Start Entries shown

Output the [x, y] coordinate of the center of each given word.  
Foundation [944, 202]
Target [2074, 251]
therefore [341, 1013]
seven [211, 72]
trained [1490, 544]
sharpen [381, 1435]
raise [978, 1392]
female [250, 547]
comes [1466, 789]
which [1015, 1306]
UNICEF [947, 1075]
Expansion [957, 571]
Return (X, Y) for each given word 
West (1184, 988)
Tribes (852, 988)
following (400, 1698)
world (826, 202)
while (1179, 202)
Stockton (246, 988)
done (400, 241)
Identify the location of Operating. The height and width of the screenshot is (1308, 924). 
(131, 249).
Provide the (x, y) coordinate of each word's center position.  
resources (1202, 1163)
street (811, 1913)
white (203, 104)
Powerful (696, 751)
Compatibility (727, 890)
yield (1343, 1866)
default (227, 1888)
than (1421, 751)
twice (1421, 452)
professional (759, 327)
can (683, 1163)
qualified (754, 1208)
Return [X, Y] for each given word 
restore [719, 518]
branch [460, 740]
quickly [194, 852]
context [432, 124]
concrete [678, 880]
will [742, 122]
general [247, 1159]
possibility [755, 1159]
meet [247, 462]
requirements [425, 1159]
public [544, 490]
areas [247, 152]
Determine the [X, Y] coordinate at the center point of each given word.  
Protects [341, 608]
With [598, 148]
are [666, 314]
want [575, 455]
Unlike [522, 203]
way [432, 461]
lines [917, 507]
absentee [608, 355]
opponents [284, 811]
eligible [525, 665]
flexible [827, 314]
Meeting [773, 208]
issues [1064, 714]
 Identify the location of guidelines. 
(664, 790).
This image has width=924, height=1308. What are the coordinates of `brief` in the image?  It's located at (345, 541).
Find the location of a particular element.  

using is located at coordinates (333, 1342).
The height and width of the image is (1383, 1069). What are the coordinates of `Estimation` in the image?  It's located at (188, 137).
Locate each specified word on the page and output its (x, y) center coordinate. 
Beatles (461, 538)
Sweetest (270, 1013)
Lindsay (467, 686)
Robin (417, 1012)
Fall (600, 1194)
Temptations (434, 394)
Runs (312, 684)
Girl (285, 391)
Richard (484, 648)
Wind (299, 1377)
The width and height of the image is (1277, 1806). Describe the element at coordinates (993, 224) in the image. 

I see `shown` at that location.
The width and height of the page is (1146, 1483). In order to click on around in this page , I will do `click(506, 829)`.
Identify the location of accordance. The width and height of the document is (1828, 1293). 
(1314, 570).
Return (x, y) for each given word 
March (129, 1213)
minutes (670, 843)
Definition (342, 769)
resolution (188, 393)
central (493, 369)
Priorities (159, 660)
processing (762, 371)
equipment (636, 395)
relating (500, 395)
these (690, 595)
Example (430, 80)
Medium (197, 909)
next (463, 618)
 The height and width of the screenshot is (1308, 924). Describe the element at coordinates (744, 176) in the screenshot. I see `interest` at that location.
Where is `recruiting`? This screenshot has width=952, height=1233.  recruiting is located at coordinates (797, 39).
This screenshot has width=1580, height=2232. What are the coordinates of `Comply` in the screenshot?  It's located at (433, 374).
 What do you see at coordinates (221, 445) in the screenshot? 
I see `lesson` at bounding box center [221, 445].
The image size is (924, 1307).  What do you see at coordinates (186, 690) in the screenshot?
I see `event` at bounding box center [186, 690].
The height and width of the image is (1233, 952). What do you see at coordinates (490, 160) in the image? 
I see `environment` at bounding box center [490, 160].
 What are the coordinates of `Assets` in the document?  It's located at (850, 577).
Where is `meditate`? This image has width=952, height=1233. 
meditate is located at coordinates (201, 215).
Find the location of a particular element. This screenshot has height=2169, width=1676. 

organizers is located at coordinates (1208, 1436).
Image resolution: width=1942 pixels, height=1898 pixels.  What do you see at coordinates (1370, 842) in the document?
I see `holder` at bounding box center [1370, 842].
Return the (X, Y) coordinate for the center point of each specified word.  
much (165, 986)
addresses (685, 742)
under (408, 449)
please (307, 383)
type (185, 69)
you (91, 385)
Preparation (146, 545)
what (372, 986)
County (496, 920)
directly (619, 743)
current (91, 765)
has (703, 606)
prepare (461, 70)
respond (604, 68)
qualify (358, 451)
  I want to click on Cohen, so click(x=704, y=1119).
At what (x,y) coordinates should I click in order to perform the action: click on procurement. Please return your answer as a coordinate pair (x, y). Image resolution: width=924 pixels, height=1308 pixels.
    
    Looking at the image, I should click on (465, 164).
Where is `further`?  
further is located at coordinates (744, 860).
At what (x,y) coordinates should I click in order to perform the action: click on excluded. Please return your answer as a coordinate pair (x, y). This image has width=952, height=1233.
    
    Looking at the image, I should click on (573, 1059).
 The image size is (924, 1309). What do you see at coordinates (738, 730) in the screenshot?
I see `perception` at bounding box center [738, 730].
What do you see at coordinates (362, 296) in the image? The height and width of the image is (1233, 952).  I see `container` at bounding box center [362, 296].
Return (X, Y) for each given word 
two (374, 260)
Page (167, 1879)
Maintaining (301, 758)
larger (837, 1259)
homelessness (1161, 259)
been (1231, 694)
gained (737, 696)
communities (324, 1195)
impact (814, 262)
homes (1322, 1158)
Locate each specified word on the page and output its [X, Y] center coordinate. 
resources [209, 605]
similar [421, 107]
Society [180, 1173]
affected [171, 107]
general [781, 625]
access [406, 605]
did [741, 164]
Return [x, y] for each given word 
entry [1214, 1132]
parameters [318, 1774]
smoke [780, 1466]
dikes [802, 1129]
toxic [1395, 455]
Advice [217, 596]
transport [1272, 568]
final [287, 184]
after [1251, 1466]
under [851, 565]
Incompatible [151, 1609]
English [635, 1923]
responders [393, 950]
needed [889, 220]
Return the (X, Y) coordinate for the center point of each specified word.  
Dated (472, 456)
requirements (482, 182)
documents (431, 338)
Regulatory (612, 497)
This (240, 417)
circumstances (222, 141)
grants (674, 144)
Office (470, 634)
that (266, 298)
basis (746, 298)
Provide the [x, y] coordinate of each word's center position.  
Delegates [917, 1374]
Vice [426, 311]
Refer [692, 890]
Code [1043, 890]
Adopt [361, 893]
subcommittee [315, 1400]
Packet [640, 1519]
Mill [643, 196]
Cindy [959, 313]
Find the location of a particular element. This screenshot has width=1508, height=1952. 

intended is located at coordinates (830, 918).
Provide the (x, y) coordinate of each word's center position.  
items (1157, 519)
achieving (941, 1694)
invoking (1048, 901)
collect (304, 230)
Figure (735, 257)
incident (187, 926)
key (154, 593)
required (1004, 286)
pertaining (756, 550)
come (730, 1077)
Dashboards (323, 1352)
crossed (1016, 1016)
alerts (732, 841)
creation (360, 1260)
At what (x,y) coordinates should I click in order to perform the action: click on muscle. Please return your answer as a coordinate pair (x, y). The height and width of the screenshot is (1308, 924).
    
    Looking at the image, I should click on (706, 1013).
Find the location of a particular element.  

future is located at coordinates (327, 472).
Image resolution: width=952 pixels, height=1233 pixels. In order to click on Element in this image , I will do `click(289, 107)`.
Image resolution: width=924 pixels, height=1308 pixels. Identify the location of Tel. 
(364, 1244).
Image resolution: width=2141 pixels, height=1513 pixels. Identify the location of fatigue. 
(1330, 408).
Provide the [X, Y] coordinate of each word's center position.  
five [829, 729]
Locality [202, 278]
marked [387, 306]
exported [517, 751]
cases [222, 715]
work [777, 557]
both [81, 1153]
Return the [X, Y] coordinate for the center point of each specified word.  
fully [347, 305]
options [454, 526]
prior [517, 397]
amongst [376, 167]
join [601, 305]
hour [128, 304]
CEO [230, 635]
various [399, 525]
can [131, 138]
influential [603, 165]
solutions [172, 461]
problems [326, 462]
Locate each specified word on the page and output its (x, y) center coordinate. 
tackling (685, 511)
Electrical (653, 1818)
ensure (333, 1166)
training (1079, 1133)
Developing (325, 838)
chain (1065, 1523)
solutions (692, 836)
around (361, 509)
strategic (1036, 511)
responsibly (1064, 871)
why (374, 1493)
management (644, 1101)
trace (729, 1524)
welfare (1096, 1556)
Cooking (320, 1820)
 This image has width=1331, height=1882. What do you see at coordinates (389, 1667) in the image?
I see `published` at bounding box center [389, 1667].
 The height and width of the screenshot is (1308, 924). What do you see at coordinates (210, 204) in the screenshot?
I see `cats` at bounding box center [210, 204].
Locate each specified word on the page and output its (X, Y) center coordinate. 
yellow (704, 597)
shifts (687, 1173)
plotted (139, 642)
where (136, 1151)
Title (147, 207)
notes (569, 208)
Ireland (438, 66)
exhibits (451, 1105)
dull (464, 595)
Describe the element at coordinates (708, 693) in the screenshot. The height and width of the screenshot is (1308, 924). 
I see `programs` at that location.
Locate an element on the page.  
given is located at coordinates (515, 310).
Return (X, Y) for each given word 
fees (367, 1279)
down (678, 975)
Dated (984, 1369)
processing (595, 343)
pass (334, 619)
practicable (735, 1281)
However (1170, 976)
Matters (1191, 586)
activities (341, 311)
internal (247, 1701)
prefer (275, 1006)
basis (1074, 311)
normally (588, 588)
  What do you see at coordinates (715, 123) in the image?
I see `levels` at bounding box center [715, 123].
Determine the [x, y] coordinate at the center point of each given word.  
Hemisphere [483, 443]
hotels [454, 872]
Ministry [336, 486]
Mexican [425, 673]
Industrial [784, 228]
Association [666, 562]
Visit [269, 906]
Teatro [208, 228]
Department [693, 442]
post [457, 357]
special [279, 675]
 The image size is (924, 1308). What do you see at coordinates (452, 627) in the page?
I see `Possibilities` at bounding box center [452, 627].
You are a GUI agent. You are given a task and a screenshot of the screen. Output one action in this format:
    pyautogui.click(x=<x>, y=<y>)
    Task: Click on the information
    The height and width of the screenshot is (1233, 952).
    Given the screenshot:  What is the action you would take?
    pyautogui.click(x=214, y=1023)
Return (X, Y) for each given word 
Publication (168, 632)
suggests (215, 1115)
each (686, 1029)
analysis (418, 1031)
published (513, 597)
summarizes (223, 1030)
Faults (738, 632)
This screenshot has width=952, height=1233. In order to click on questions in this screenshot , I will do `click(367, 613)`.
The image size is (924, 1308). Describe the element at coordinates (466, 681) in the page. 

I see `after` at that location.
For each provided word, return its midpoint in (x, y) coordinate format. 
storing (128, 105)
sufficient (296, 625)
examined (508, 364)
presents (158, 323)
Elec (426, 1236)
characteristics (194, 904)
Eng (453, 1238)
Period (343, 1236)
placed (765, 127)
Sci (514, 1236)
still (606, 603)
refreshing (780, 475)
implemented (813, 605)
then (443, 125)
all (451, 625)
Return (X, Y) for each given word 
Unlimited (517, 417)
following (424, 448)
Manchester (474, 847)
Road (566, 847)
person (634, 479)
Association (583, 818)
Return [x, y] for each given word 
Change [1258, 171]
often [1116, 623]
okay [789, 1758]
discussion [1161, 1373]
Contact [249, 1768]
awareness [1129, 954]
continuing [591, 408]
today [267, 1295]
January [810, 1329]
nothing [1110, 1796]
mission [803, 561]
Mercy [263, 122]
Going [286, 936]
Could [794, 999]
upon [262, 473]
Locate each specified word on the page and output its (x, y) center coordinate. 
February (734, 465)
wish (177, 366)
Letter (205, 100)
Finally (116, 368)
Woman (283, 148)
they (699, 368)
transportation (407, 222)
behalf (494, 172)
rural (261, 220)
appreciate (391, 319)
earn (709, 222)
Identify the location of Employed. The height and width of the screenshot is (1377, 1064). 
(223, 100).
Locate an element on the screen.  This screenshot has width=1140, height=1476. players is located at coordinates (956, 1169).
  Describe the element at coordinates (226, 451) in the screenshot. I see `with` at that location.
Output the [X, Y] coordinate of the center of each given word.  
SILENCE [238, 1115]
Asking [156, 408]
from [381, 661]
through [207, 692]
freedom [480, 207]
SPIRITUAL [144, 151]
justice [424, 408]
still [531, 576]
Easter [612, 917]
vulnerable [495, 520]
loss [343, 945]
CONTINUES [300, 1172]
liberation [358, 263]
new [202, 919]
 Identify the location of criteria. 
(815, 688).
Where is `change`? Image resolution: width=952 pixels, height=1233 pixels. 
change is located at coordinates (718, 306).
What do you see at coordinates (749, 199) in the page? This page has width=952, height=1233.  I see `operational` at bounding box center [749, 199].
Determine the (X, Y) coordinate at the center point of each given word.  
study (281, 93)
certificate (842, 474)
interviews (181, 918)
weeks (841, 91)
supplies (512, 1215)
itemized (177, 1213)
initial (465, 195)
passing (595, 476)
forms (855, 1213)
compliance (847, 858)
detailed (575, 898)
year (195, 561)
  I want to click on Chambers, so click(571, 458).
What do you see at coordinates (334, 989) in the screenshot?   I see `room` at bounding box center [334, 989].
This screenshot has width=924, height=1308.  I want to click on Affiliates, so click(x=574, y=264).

End Entries shown

→ **Request**
Copy out every line in the rows above that contains the word "around". Case counts, so match uppercase and lowercase letters exactly.

→ **Result for this task**
The width and height of the page is (1146, 1483). In order to click on around in this page , I will do `click(506, 829)`.
around (361, 509)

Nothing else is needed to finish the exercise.